The IL-33/ILC2 axis in allergic inflammation – IL33-ILC2-ALLERGY

Allergic inflammation and type 2 immune responses mediated by T helper 2 (Th2) cells, eosinophils, mast cells, basophils and dendritic cells, and type 2 cytokines (IL-4, IL-5, IL-9, IL-13), play important roles in allergic diseases such as asthma, atopic dermatitis, allergic rhinitis, and allergic conjunctivitis. These inflammatory diseases are common diseases affecting patients from childhood to old age. Indeed, up to 300 million people are suffering from asthma worldwide. Despite advances in treatment, there remains significant unmet therapeutic need. Identification and validation of novel targets is thus critical in order to develop future treatments for those who do not respond to available therapies. The major objective of our project ‘IL33-ILC2-ALLERGY’ (a basic research project) is to provide a better understanding of the interleukin-33 (IL-33)/ ILC2 (group 2 innate lymphoid cells) axis, that is critically involved in allergic inflammation and asthma.

IL-33 is a nuclear cytokine from the IL-1 family abundantly expressed in barrier tissues (lungs, stomach, skin) that was initially discovered by the coordinator of the present project as a nuclear factor of high endothelial venules (NF-HEV) in lymphoid organs. IL-33 functions as an alarm signal (alarmin) released upon tissue damage to alert various types of immune cells expressing the IL-33 receptor ST2, including Th2 cells, mast cells, and group 2 innate lymphoid cells (ILC2s, a novel lineage negative innate lymphoid cell type). Studies performed over the past five years indicate that ILC2s, which produce extremely high amounts of the Th2 cytokines IL-5 and IL-13 in response to IL-33, and play critical roles in type-2 immunity, allergic inflammation and eosinophil homeostasis, are major targets of IL-33 in vivo.

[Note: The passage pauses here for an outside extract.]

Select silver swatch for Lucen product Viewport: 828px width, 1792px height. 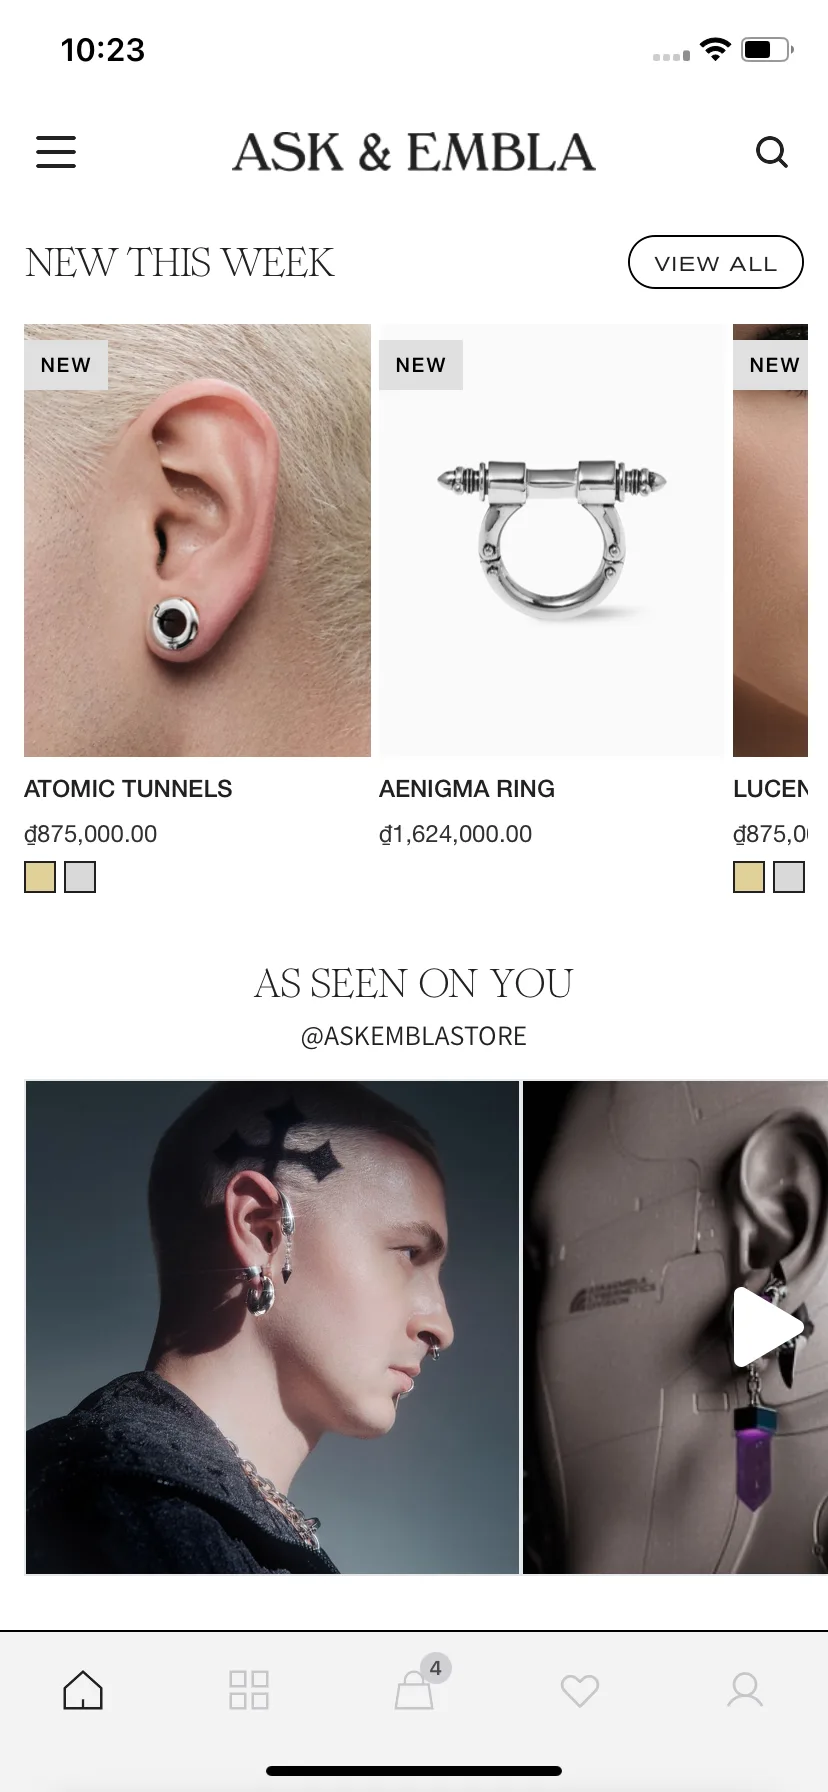coord(789,877)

Analysis of patient samples and studies in murine models support a crucial role of the IL-33/ILC2 axis in allergic inflammation in different tissues (lung, nasopharynx, skin) and diseases (asthma, atopic dermatitis, allergic rhinitis, chronic rhinosinusitis). Interestingly, genetic studies suggest a major role for this axis in human asthma. Indeed, IL-33 and ST2 were reproducibly identified in all major genome-wide association studies of asthma, and several other genes important for ILC2 biology were also identified as susceptibility loci in some of these studies.

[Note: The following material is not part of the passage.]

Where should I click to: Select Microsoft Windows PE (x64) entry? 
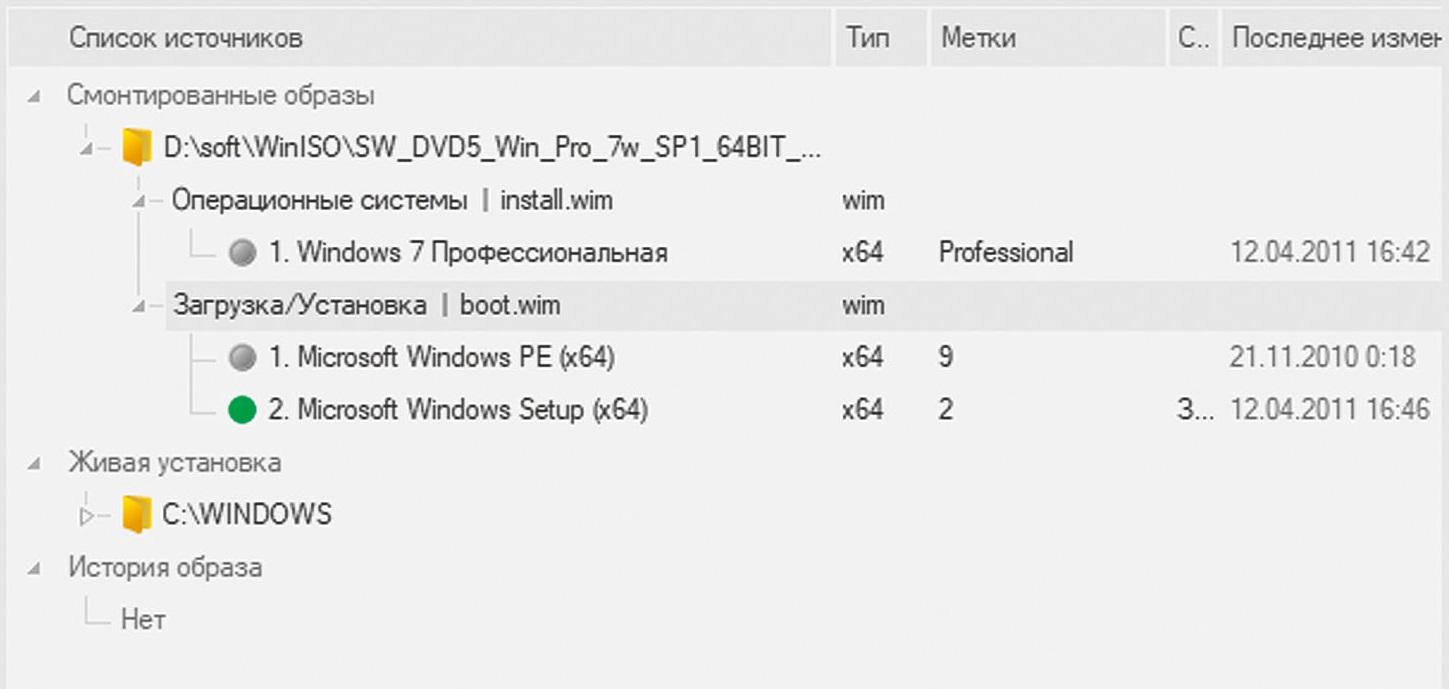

Although the IL-33/ILC2 axis constitutes a promising target for asthma and other allergic diseases, many questions remain to be answered. The objective of our project ‘IL33-ILC2-ALLERGY’ is to address several unresolved and important issues in IL-33 and ILC2 biology:
1) the molecular mechanisms involved in the rapid activation of the IL-33/ILC2 axis following allergen challenge (AIM 1);
2) the cooperation between IL-33 and other signals in the activation of ILC2s (AIM 2);
3) the mechanisms regulating the recruitment of ILC2s into inflamed tissues during allergic inflammation (AIM 3).
The project will significantly increase the current knowledge about two critical molecular (IL-33) and cellular (ILC2s) actors involved in inflammatory allergic reactions, and it will thus contribute to develop fundamental knowledge that could help prevent and treat allergic diseases.

The project is a multidisciplinary collaborative project at the frontier of many disciplines (immunology, allergy, inflammation, vascular biology, molecular and cellular biology, proteomics and bioinformatics, …). The complementary expertise of the participants in molecular and cellular immunology, intravital microscopy (Team 1), proteomics and bioinformatics (Team 2) will be a key asset. The project will also greatly benefit from the facilities and tools available at IPBS (including several knock-out and reporter mouse lines), the strong preliminary results already obtained, and the leading expertise of the coordinator and his team on IL-33 (20 original publications including 4 papers as senior author in the Top 1% Immunology).